▸ **WORK ORDER**
Can you copy the passage of the article on Malta's national broadcaster from "The opposite has" to "newsroom of NET TV!" word for word?

▸ **SOURCE EXTRACT**

The PN government continues to use our national broadcaster – Public Broadcasting Services (PBS) – as its mouthpiece. PBS is being run in a way that betrays the nice words contained in its mission statement inspiring the national broadcasting policy published five years ago: “PBS serves the general public as well as particular segments of the population by striving to be the most creative, inclusive, professional and trusted broadcaster in Malta.”
But as this interesting policy document states in its conclusion: “Outcomes and results do not depend on documents but on people. No matter how good this document may be, its detailed execution is the result of daily decisions taken by a myriad of people who will be executing it one way or the other within PBS. The real challenge is not to write this document but to harness its spirit when executing it.” [sic]
The people who are responsible for running PBS and its newsroom have all been appointed by the PN and their track record shows why the PN has appointed them to these sensitive posts. Both the chairman of the editorial board, Dr Joe Pirotta, and the head of news, Dr Natalino Fenech, are failing in their duties to carry out the task set by the April 2004 National Broadcasting Policy: “it is only PBS that can guarantee news and current affairs programmes presented in a balanced and impartial way solely based on news value criteria.”
This is not happening and consistently news and current affairs programmes are mostly shaped to fit in with the PN agenda. Five years ago the policy document recommended: “Steps have also to be taken so that PBS will be more and more looked at as the national broadcaster, that is the broadcaster that will represent and fairly treat different views and values present in our society.”
The opposite has happened. Persons have been appointed to sensitive PBS posts as if they were being appointed to PN posts, with total disregard of the Constitution and laws and regulations governing public sector recruitment. On the eve of the last general election the PN appointed Dr Natalino Fenech to head the PBS newsroom without any public call. He got preferential treatment not only in the method of recruitment, but also in his work conditions as he was given a generous €46,000 annual package. He is certainly not in a position to bite the hand that feeds him, and the hand that put him in his post without having to compete with others in merit. No wonder that he runs the PBS news section as if he is in charge of the newsroom of NET TV!

▸ **LISTED ENTRIES**
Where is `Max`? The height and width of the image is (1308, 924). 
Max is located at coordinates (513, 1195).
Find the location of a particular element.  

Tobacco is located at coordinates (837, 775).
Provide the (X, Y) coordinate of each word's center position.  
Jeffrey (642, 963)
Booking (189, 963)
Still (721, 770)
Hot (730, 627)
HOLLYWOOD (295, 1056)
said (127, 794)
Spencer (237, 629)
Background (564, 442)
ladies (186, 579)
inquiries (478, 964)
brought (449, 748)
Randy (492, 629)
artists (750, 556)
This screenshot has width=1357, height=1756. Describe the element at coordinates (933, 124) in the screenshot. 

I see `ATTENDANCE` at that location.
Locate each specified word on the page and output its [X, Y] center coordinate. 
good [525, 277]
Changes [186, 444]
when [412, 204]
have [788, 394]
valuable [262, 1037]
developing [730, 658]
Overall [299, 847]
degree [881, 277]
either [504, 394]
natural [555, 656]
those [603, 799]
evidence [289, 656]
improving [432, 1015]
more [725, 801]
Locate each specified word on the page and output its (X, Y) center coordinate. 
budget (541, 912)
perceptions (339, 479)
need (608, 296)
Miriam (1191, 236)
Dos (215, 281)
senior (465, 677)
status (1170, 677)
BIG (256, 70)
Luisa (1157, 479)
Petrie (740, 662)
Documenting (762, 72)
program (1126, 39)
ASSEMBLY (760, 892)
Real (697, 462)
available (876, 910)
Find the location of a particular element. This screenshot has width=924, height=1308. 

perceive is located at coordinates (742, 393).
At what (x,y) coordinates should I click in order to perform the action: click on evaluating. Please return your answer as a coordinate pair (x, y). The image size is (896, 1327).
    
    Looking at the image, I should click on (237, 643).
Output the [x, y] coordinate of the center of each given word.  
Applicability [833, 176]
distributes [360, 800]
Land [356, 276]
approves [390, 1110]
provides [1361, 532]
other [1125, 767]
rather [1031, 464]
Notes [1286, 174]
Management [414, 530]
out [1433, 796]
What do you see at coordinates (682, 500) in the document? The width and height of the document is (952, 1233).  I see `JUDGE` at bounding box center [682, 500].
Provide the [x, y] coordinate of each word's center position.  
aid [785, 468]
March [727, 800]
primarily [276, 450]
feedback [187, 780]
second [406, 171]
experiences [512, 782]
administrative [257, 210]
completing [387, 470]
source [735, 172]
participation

▸ **ANSWER BOX**
The opposite has happened. Persons have been appointed to sensitive PBS posts as if they were being appointed to PN posts, with total disregard of the Constitution and laws and regulations governing public sector recruitment. On the eve of the last general election the PN appointed Dr Natalino Fenech to head the PBS newsroom without any public call. He got preferential treatment not only in the method of recruitment, but also in his work conditions as he was given a generous €46,000 annual package. He is certainly not in a position to bite the hand that feeds him, and the hand that put him in his post without having to compete with others in merit. No wonder that he runs the PBS news section as if he is in charge of the newsroom of NET TV!